ЗАДАНИЕ> Перепишите целиком исходный текст о духовном враче и монастырях как врачебницах, не меняя ни слова и ни одного знака препинания.

Далее богоносный святой отмечает, что «прельстились те, которые, возложив упование на самих себя, сочли, что не имеют нужды ни в каком путеводителе» (Леств. 1:7). Между тем мы знаем из ветхозаветного повествования, что пришлось вынести Моисею и как наставлял он жестоковыйный народ.
Этот духовный Моисей является врачом, мы же все – больные, имеющие нужду в исцелении и враче.
Преподобный Симеон Новый Богослов, обращаясь к монахам, ясно показывает эту истину. Как нам известно из православного предания, монастыри являются по преимуществу врачебницами. Еще лучше было бы назвать их школами врачевания. В них мы лечимся, будучи больными, а в дальнейшем изучаем образ и приемы лечения. Вот почему из этих монастырей, служащих школами врачевания, древняя Церковь брала священников, которых можно было назначить на пост епископа.

ИСХОДНЫЕ ДАННЫЕ>
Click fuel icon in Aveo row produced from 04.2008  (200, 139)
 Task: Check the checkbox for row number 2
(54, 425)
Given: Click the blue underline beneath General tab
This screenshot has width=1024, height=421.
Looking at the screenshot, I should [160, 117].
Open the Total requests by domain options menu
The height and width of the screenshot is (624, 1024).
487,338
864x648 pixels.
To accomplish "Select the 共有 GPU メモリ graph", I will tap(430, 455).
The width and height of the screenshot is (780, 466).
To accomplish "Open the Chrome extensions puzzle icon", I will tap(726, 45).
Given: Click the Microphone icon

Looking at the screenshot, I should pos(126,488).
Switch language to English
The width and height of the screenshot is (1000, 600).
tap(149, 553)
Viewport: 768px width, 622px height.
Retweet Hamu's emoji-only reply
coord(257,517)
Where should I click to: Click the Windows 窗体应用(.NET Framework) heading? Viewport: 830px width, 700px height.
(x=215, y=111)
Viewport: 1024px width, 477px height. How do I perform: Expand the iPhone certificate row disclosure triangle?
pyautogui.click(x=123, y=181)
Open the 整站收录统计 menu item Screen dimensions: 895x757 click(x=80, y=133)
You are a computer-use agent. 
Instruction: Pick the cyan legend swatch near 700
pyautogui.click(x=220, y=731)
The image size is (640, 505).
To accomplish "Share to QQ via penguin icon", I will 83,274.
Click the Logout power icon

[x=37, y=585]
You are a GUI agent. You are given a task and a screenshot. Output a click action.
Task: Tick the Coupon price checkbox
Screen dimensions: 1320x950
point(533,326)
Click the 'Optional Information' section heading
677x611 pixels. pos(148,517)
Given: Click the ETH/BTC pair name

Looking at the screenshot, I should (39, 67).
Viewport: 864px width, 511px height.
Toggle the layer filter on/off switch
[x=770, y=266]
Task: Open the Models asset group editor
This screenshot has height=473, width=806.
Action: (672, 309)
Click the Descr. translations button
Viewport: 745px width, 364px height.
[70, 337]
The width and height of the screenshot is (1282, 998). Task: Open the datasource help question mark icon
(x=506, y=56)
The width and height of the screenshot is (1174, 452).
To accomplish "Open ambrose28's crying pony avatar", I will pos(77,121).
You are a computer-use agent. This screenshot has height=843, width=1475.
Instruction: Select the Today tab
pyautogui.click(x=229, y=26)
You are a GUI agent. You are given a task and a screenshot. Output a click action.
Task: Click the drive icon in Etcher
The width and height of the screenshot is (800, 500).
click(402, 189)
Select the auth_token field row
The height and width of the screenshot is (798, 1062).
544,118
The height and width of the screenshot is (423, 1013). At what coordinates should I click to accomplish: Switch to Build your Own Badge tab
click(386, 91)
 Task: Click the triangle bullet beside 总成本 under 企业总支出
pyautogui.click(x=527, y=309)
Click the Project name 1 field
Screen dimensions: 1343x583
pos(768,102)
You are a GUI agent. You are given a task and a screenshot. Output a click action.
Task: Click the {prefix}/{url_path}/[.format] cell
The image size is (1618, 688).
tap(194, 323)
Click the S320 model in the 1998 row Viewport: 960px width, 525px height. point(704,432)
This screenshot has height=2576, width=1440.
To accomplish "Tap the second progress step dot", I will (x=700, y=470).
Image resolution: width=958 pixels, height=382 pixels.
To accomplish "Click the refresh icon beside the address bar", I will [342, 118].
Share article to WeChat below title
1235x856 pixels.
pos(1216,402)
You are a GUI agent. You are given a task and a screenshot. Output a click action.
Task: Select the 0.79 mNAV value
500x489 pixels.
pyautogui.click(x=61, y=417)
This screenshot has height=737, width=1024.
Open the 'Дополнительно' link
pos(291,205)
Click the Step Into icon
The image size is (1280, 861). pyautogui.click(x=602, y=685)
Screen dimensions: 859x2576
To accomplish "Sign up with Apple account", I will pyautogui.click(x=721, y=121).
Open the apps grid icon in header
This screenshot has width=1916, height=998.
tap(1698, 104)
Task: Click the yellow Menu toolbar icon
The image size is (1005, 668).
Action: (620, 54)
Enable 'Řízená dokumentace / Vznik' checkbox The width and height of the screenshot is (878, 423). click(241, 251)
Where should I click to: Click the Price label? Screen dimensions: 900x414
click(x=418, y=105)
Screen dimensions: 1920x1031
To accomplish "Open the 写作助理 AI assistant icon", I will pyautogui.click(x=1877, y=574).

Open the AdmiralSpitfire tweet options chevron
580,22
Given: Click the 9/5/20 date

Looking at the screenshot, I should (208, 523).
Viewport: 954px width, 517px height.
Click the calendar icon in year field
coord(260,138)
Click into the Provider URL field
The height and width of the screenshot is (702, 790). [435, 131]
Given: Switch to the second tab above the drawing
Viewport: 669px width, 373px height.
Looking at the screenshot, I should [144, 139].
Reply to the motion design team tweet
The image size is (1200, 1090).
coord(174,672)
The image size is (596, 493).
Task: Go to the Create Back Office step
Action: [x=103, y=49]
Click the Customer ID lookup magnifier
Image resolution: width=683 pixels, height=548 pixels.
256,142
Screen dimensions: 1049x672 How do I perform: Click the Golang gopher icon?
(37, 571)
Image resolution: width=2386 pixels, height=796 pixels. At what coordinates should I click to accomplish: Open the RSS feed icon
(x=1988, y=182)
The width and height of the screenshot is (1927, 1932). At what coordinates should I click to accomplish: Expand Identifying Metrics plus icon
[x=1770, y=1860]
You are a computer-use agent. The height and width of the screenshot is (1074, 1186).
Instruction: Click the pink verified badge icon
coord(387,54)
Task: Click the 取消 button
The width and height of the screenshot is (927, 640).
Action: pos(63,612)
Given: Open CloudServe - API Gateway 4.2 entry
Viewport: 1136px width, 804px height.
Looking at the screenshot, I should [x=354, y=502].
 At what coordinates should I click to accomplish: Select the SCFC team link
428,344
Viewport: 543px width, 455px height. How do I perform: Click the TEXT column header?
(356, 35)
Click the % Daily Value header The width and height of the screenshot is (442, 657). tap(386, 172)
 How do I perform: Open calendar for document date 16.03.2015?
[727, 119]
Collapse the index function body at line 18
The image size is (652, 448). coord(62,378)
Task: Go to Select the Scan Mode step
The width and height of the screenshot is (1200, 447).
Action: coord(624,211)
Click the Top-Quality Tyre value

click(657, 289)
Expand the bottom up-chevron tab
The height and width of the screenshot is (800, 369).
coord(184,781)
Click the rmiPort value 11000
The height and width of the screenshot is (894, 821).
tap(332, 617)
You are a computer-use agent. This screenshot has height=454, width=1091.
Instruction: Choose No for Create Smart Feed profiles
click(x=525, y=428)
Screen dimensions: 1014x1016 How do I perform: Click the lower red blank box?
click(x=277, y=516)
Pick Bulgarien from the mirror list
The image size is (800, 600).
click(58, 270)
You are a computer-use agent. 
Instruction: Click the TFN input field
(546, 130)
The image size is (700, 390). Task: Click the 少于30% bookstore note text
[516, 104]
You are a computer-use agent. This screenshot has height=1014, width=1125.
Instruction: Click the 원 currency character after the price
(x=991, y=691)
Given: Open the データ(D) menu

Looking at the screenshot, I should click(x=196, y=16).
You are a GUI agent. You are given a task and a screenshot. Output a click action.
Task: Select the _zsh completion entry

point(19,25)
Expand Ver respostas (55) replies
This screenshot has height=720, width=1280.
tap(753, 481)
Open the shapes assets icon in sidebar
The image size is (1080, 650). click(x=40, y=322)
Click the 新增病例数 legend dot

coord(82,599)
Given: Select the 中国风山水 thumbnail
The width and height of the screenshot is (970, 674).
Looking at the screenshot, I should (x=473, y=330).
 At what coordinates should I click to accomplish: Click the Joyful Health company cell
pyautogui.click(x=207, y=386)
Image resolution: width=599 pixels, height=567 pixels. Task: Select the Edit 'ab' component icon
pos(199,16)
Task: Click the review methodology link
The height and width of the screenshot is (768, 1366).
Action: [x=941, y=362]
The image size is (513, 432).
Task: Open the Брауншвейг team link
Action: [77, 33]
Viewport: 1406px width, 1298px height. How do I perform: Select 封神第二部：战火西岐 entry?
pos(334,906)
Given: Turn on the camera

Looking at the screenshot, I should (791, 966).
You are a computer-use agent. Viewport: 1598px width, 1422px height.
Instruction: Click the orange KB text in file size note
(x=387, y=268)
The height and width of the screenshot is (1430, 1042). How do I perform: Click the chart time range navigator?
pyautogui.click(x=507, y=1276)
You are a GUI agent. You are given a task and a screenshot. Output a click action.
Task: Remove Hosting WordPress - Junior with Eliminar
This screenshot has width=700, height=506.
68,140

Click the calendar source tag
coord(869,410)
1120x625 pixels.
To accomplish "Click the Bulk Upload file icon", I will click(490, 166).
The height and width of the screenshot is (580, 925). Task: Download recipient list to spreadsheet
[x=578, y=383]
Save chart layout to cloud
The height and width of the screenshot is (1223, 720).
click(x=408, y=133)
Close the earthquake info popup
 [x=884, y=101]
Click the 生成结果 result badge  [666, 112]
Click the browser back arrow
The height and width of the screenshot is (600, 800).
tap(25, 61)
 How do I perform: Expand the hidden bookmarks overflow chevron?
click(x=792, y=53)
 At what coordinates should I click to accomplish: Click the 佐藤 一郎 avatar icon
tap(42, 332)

РЕШЕНИЕ>
Далее богоносный святой отмечает, что «прельстились те, которые, возложив упование на самих себя, сочли, что не имеют нужды ни в каком путеводителе» (Леств. 1:7). Между тем мы знаем из ветхозаветного повествования, что пришлось вынести Моисею и как наставлял он жестоковыйный народ.
Этот духовный Моисей является врачом, мы же все – больные, имеющие нужду в исцелении и враче.
Преподобный Симеон Новый Богослов, обращаясь к монахам, ясно показывает эту истину. Как нам известно из православного предания, монастыри являются по преимуществу врачебницами. Еще лучше было бы назвать их школами врачевания. В них мы лечимся, будучи больными, а в дальнейшем изучаем образ и приемы лечения. Вот почему из этих монастырей, служащих школами врачевания, древняя Церковь брала священников, которых можно было назначить на пост епископа.